Document excerpt:
>> start
# 1957 Raleigh 'superbe'



## dnc1 (Apr 9, 2016)

My 1957 Raleigh 'Superbe' single speed with custom purple paint.
Perfect for those pub rides in the sunshine!


----------



## fattyre (Apr 9, 2016)

That's a sweet fork lock.  Never seen one.  Whats the story with that?


----------



## dnc1 (Apr 9, 2016)

Hi fattyre,
That was an original Raleigh fitment for many years.
There's a thick steel lug brazed onto the steerer headtube with 3 holes in the underside, turning the key raises a pin into any one of these holes enabling you to lock the steering in the left, right or straight ahead positions.
Unfortunately I haven't found the correct key yet so can't currently use this feature. I'm always hunting for one though.
I believe they were available on Raleigh, Rudge and Humber models.


----------



## Dale Alan (Apr 9, 2016)

That is a nice job you did on your Superbe .I have a 1966 that I really like but yours is much better looking.I really like those brakes on yours .I don't have a key for my fork either.I was thinking of contacting a local locksmith to see if he could make one. Did you replace the wheels ?


----------



## dnc1 (Apr 10, 2016)

The front wheel is totally original with a Dunlop stainless steel rim, but the rear is a replica style replacement. Everything else is original except the saddle and grips which are modern Brooks.
Keys are still available via Ebay UK occasionally  for the fork lock but you need to know the lock code number (there are around 25 different I believe).
It's very difficult to find out the number without destroying the lock whilst attempting to remove it so you're in a bit of a catch22 situation!
The brakes look good but they're not that good for emergency stops!
I see you have a front dynohub on yours, is it in working order? I have a '54 Rudge with a rear wheel 3-speed dynohub that I've yet to try.
>> end
Stored dataset items
>> start
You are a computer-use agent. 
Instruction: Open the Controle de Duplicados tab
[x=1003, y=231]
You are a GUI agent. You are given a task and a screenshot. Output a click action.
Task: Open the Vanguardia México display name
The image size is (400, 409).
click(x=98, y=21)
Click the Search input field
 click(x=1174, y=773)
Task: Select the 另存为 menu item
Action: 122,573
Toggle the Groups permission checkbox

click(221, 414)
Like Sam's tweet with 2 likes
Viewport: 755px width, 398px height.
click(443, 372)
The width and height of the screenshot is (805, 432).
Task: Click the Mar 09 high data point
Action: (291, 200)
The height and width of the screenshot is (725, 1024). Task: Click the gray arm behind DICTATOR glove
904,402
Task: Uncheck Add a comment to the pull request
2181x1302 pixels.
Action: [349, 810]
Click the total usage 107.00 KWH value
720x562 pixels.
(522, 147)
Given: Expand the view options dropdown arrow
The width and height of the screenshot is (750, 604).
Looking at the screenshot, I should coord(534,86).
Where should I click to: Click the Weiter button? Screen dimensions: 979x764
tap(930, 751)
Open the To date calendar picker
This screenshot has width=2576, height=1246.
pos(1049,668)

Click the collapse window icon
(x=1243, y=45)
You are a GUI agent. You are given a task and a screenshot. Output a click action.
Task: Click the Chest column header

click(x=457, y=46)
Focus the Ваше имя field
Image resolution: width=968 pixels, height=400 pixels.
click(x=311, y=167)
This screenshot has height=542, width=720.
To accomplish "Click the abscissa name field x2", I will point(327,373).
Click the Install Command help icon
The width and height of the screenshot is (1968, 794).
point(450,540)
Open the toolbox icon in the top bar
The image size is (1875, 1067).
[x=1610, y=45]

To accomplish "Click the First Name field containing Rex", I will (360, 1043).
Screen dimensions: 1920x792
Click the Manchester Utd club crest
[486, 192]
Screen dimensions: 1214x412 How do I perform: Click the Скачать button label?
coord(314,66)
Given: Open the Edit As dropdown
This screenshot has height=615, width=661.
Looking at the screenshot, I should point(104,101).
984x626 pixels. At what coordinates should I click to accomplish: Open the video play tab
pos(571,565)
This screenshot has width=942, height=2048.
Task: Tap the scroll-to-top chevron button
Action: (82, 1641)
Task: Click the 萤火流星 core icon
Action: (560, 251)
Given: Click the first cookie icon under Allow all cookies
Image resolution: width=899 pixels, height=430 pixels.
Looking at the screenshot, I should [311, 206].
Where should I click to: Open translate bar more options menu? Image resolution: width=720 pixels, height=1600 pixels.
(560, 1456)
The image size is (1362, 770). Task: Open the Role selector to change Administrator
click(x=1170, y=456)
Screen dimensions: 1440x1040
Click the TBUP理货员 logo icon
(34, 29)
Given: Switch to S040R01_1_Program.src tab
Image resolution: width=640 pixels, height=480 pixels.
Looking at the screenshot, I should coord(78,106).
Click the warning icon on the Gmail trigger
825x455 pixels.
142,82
>> end
What is asked: According to the forum thread about the 1957 Raleigh Superbe, which parts of the bike are not original, besides the rear wheel?

The solution: The saddle and grips, which are modern Brooks.